Knowing the lead forensic scientist for the city had its benefits: Eat was able to use the parking garage closet to Andy’s office. This allowed him to skip the security line that non-employees had to use. Since it was a Saturday, avoiding security didn’t make as much of a difference; but patience was not one of Eat’s many virtues, and waiting in line, regardless of how potentially short it was, was as painful as having a tooth pulled without the use of Novocain. Eat had met Andy 780 days earlier, when he’d demonstrated a custom software application that used artificial intelligence algorithms to analyze blood splatter patterns. It helped those in Andy’s field determine where a perp may have been within the crime scene, as well as providing some of the criminal’s stats, such as height, weight, and even the person’s dominant hand.

As Eat entered the building, he saw Andy in her office. They made eye contact, and waved at one another. Before he could even pull his badge out of his pocket, he heard the buzz of the magnetic lock release the door. Eat put his badge away and pushed. The door swung open and the smell of antiseptic and bleach soured in his nose. It was hard for him to comprehend that this was what Andy inhaled day in and day out. Andy’s office was the first one on the right. A fake, Halloween leg bone was screwed on top of the name plaque.

Andrea I. McCorkendale

Sr. Forensic Pathologist

As expected, her office looked as if a volcano had erupted and instead of lava, it had spewed paper. Reams of it. Folders filled with it. Stacks in every conceivable square inch of open floor, and counter space.
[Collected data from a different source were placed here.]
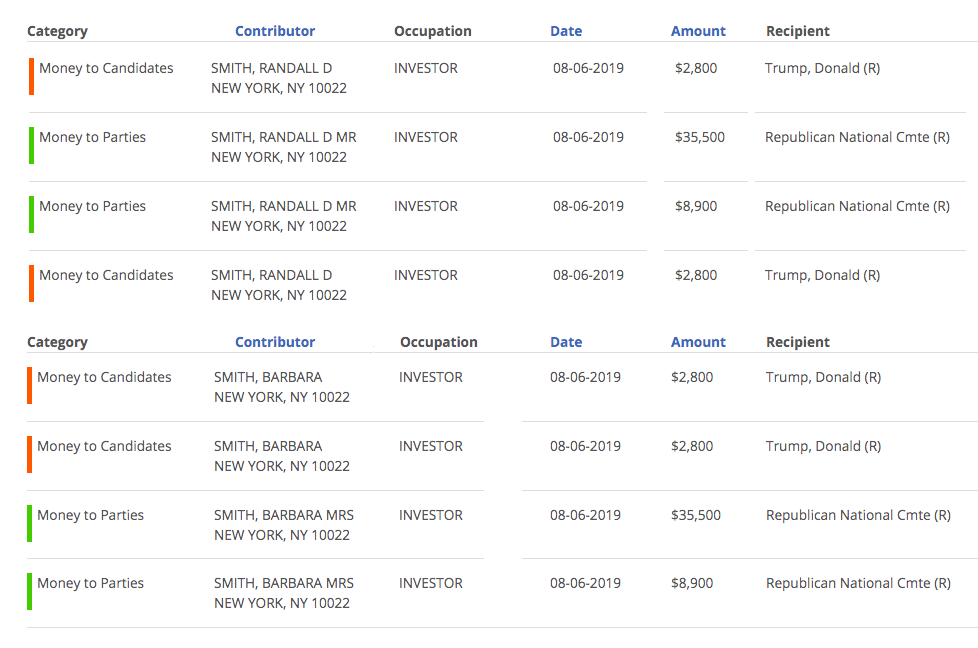This screenshot has width=978, height=648.
Task: Click green bar beside Randall's $8,900 party donation
Action: [x=32, y=215]
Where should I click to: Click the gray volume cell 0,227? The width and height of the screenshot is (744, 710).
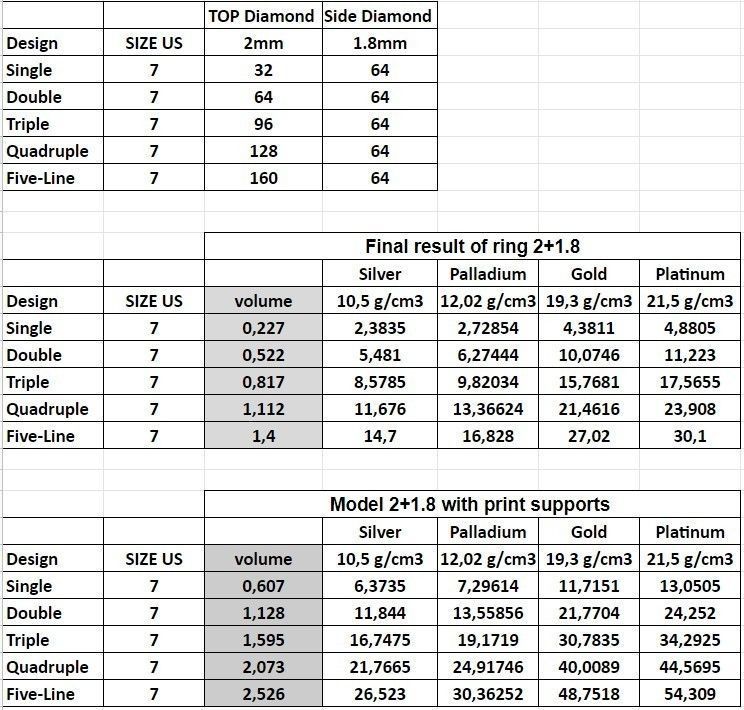click(x=264, y=328)
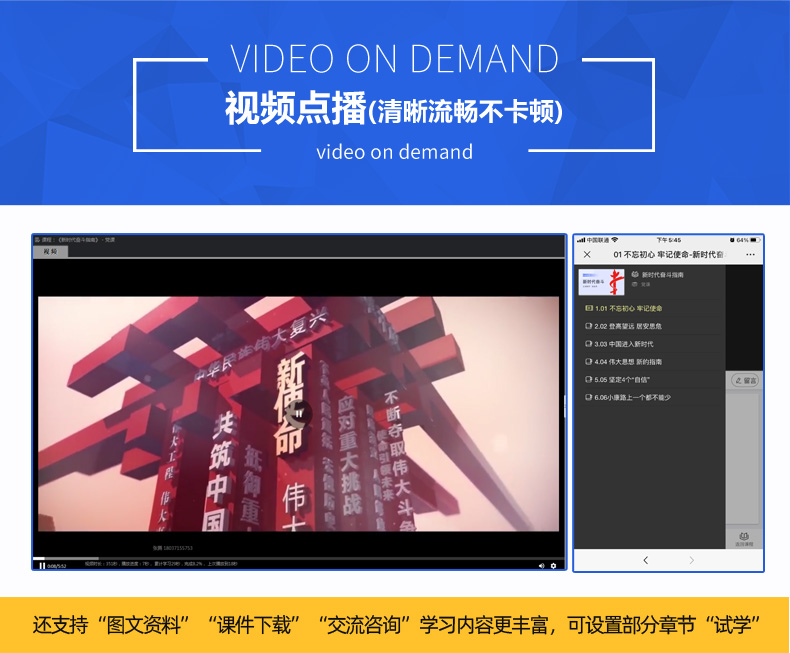Viewport: 790px width, 653px height.
Task: Select the 视频 tab above the player
Action: tap(50, 251)
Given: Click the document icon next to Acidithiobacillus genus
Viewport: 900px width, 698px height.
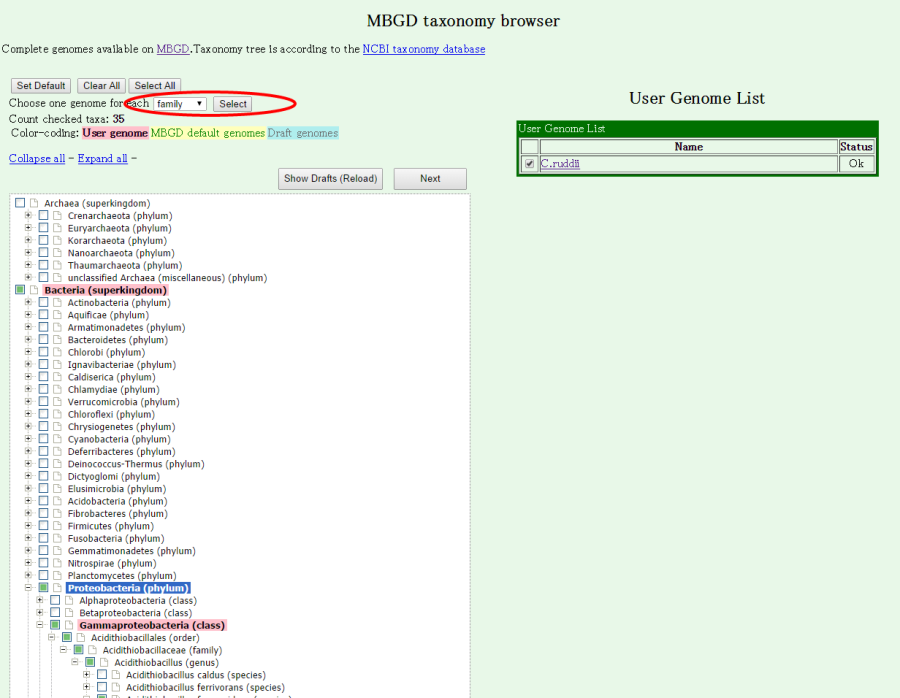Looking at the screenshot, I should click(x=104, y=662).
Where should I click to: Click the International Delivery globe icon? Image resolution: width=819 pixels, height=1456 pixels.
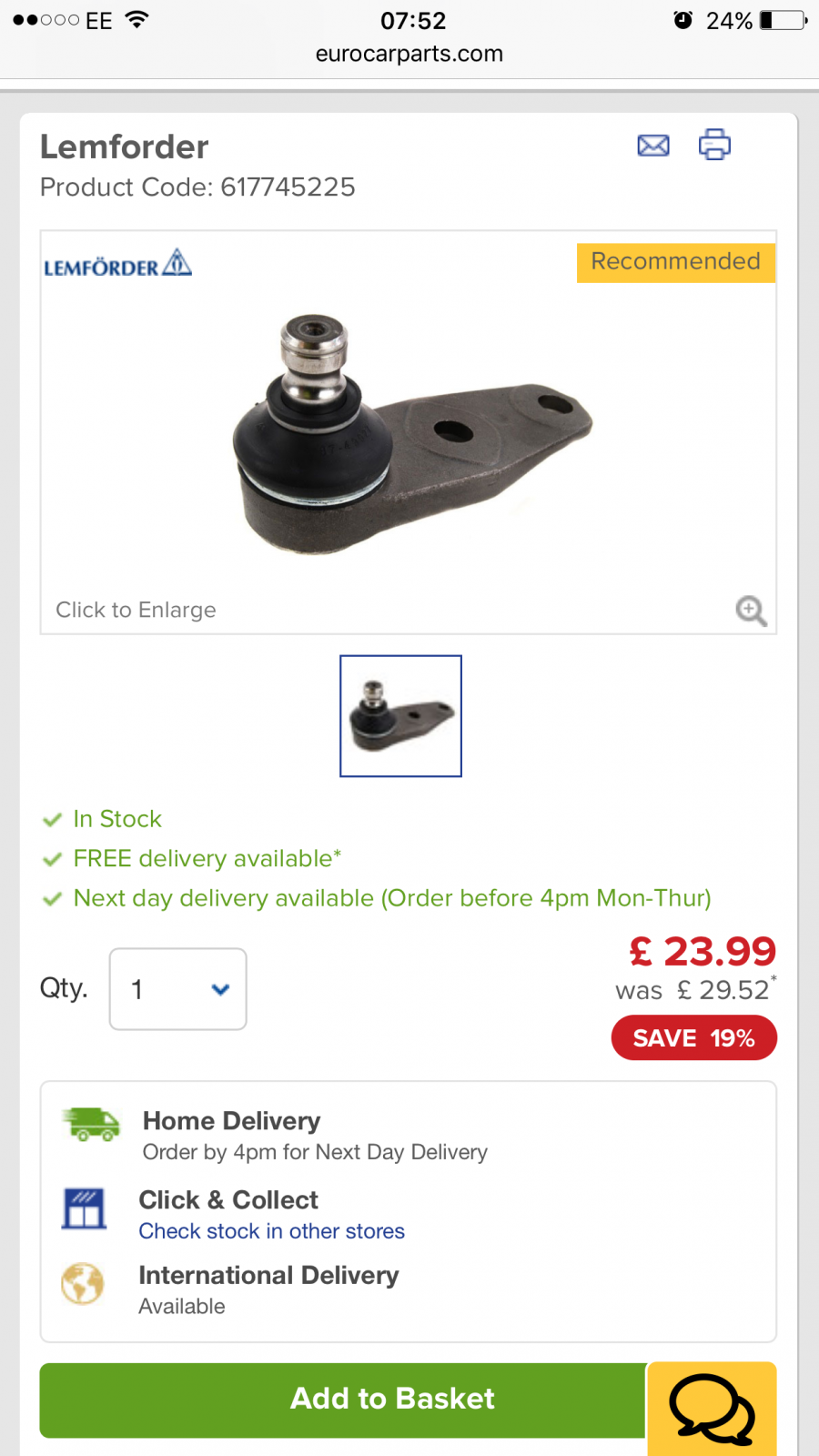click(83, 1284)
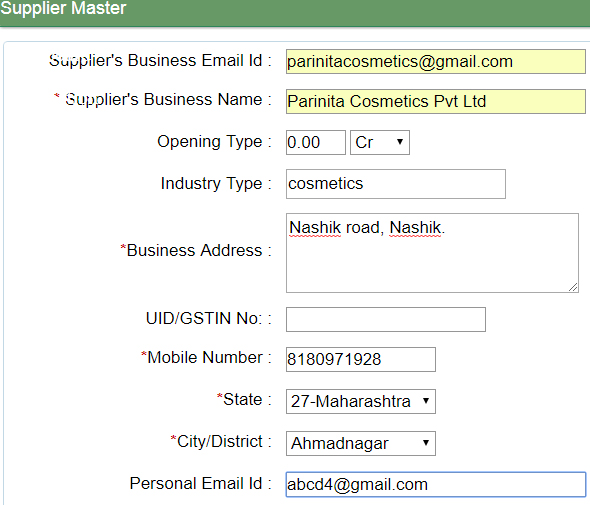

The only area void of paper lava was the examination table, and the only reason it wasn’t stacked was because it had what looked like a fresh specimen placed in a shiny metal tray, and sealed in a zipped freezer bag.

Andy smiled and beckoned him into her lab.

“Hey Eat!”

It came out like hay-yeat, and slurred together as one word. She looked at his pants and smiled.

“Looks like you lost a fight with a midget baker.”

“Hey, And,” he said as he tried to brush his pants clean again. It didn’t make any difference. In fact, it just made things worse. “Umm. That’s Dad.”

“Do you realize how wrong that sounds?” she said as she walked over and kissed him.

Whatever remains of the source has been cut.